RADARBANYUWANGI.ID - PT Kereta Api Indonesia (Persero) menegaskan kesiapan penuh dalam menyelenggarakan Angkutan Natal 2025 dan Tahun Baru 2026 (Nataru).
Periode operasional khusus ini berlangsung selama 18 hari, mulai 18 Desember 2025 hingga 4 Januari 2026.
Dalam konferensi pers di Stasiun Gambir, Direktur Utama KAI Bobby Rasyidin menyatakan seluruh unsur KAI Group telah disiagakan untuk mendukung mobilitas masyarakat pada puncak arus perjalanan akhir tahun.
Peningkatan Kapasitas Angkut dan Perjalanan Kereta Api
Tahun ini, KAI menyediakan 49.635.448 tempat duduk, meningkat 8,9 persen dibanding tahun sebelumnya.

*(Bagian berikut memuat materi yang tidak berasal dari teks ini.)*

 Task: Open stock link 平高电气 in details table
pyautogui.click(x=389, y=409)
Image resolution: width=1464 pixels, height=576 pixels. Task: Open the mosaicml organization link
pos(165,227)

Total perjalanan kereta juga naik menjadi 40.493 perjalanan, ditambah 54 perjalanan antarkota per hari sebagai upaya mengantisipasi tingginya minat pelanggan.

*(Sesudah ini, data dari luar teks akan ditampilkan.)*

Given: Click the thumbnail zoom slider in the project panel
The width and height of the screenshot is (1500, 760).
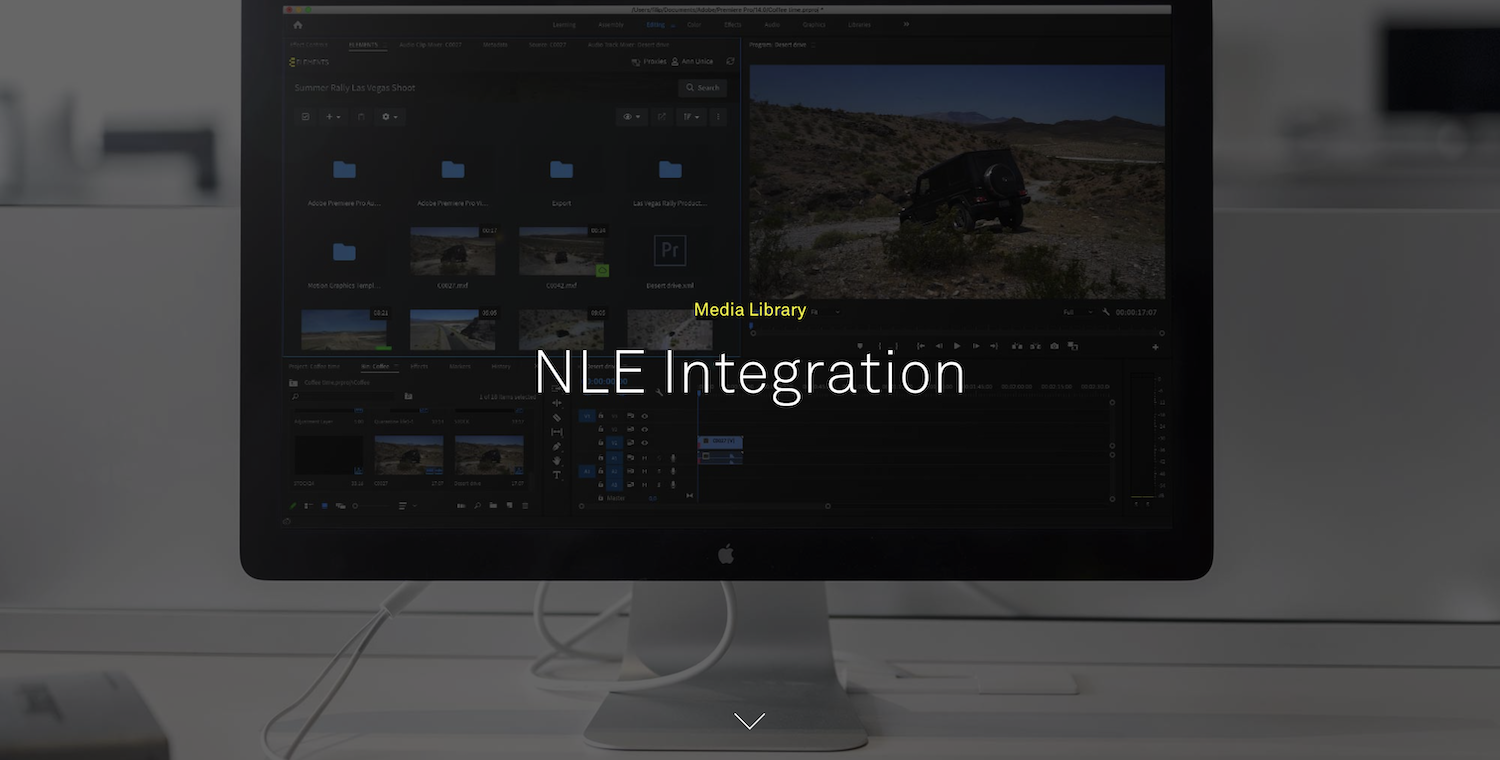Looking at the screenshot, I should pos(355,505).
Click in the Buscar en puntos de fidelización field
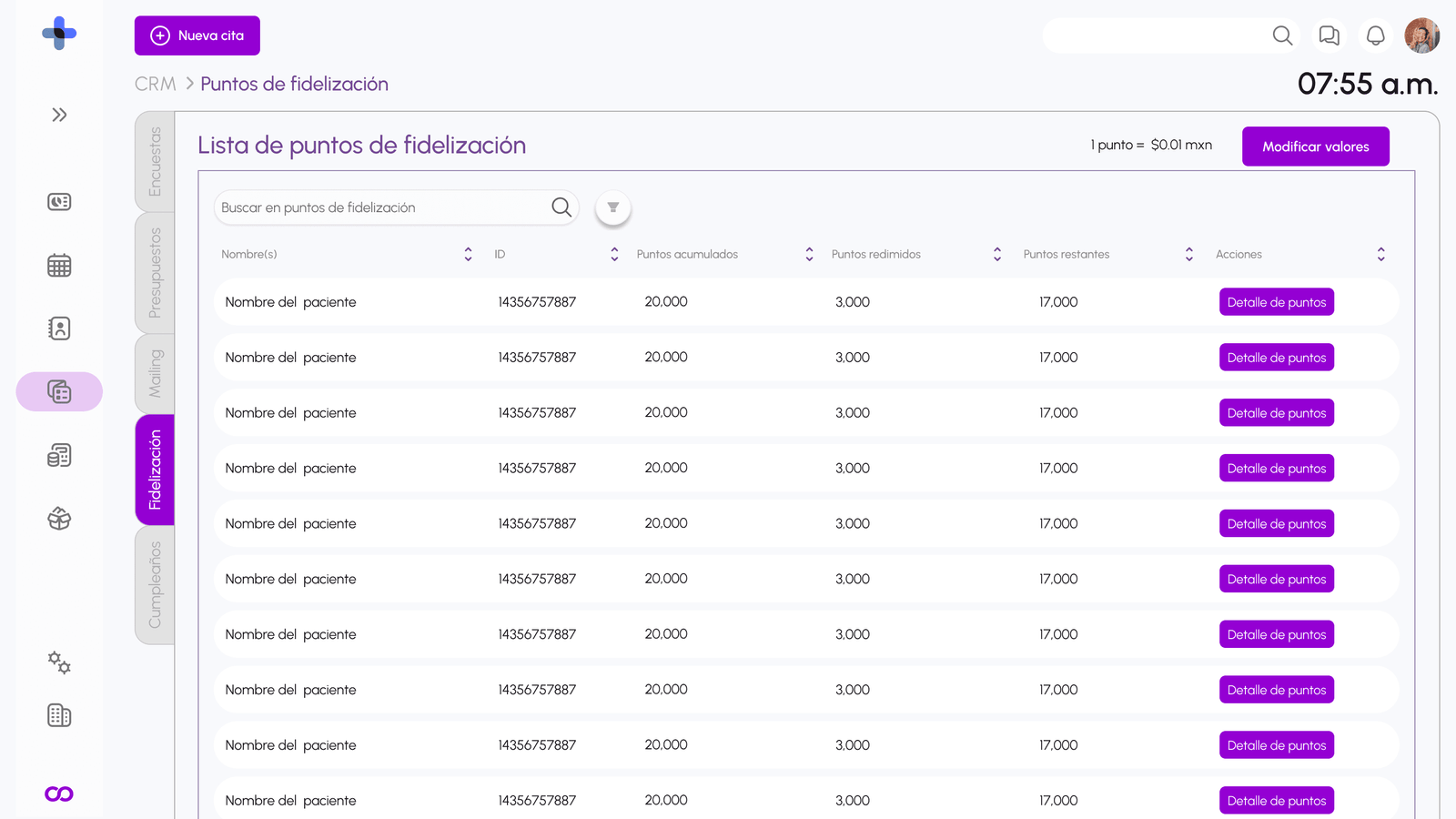The height and width of the screenshot is (819, 1456). click(x=382, y=207)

Peningkatan kapasitas ini mencerminkan tren positif penggunaan transportasi kereta api yang semakin diminati masyarakat.
Hingga 25 November 2025 pukul 08.00 WIB, penjualan tiket Kereta Jarak Jauh telah mencapai 595.798 tiket, atau 20,06 persen dari total ketersediaan.
Dukungan Program Pemerintah: Motis dan Diskon Tiket
KAI kembali berkolaborasi dengan Direktorat Jenderal Perkeretaapian (DJKA) untuk menghadirkan program Angkutan Motor Gratis (Motis).

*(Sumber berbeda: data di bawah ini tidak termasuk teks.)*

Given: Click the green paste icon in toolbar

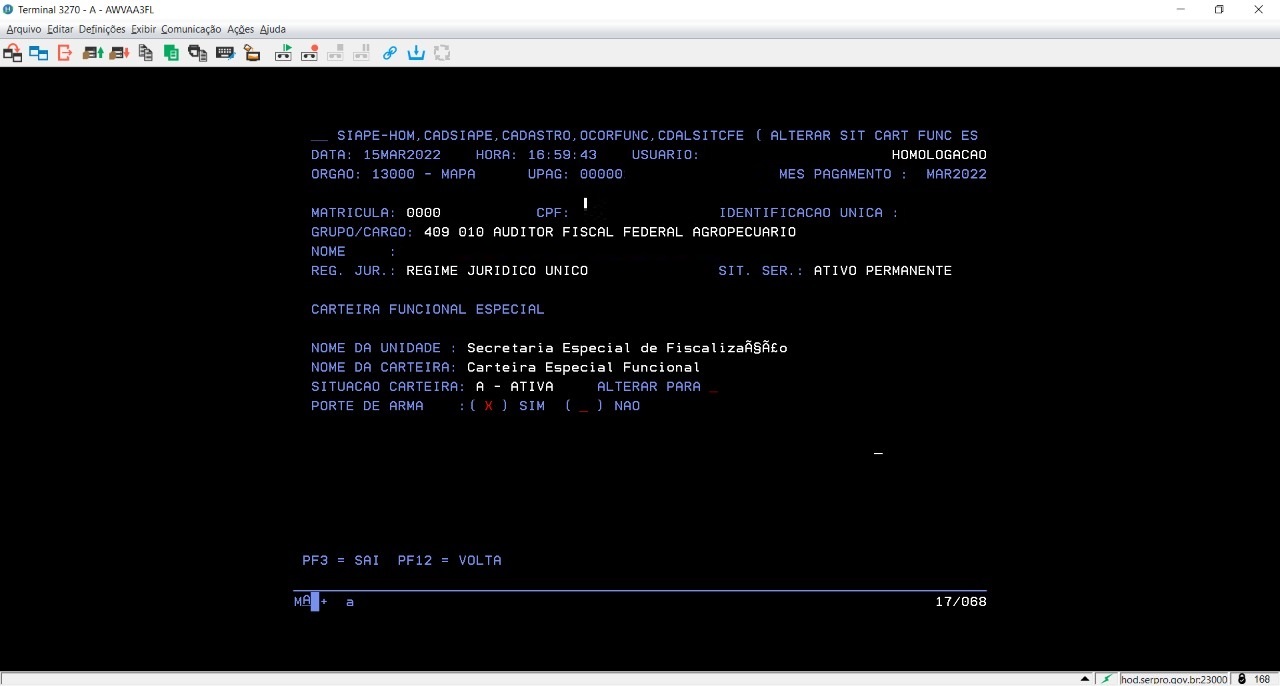Looking at the screenshot, I should (171, 53).
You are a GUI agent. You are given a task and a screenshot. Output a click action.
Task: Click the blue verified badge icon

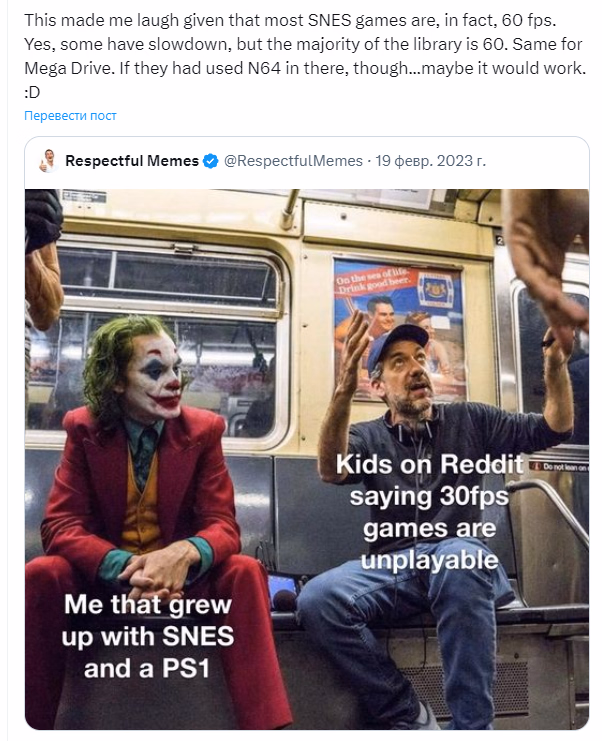(210, 162)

Tahun ini, program tersebut membuka kapasitas hingga 5.568 unit motor dan 12.720 penumpang, berlangsung pada 23-30 Desember 2025 dan 2-5 Januari 2026.
Pendaftaran dibuka sejak 1 Desember 2025 di 14 stasiun yang telah ditentukan.
Selain Motis, KAI juga menghadirkan diskon 30 persen untuk pelanggan kelas Ekonomi Komersial dengan kuota 1.509.080 pelanggan, mencakup 156 KA reguler dan 26 KA tambahan.
Baca Juga: Pemesanan Tiket Kereta Api Nataru Dibuka, Ini Tips Mendapatkan Tarif Diskon
Prioritas Utama: Keselamatan dan Keandalan Operasional
Keselamatan tetap menjadi fokus utama KAI selama periode Nataru.
Bersama DJKA dan Komite Nasional Keselamatan Transportasi (KNKT), KAI melaksanakan serangkaian ramp check pada seluruh sarana dan prasarana, termasuk pemeriksaan Standar Pelayanan Minimum (SPM) di stasiun dan kereta.
Pemeriksaan jalur menggunakan Kereta Inspeksi dilakukan pada 2-4 Desember 2025 untuk memastikan seluruh komponen prasarana dalam kondisi optimal.
KAI juga menyiapkan sarana cadangan berupa 19 lokomotif, 17 kereta pembangkit, dan 3 crane di titik-titik strategis untuk penanganan cepat jika terjadi gangguan.
Penguatan infrastruktur menjadi salah satu langkah krusial, termasuk pemasangan 84.525 meter rel baru, penambahan balas (batu split), serta penggantian 12.000 bantalan kayu menjadi bantalan sintetik pada jembatan baja untuk meningkatkan kestabilan lajur.
Penguatan Sumber Daya dan Layanan Pelanggan
Untuk memastikan kelancaran operasional, KAI mengerahkan 2.483 petugas tambahan, meliputi pemeriksa jalur, penjaga perlintasan, petugas keamanan, petugas layanan, dan petugas kebersihan.
Pada sisi pelayanan, KAI menambah 170 Customer Service Mobile (CSM) serta lebih dari 400 petugas kebersihan yang bertugas di stasiun dan di dalam kereta.
KAI juga menghadirkan berbagai program tematik, seperti Merchandise for Kids, Fun Activity for Kids, hingga dekorasi bernuansa akhir tahun di stasiun dan rangkaian kereta.
Imbauan Pemesanan Awal
Bobby mengimbau masyarakat agar merencanakan perjalanan lebih awal demi mendapatkan jadwal yang sesuai kebutuhan.
KAI menyediakan aplikasi Access by KAI yang menampilkan ketersediaan tiket secara real time.
“Dengan perencanaan yang baik, perjalanan akhir tahun dapat dinikmati dengan aman, nyaman, dan lancar,” ujarnya.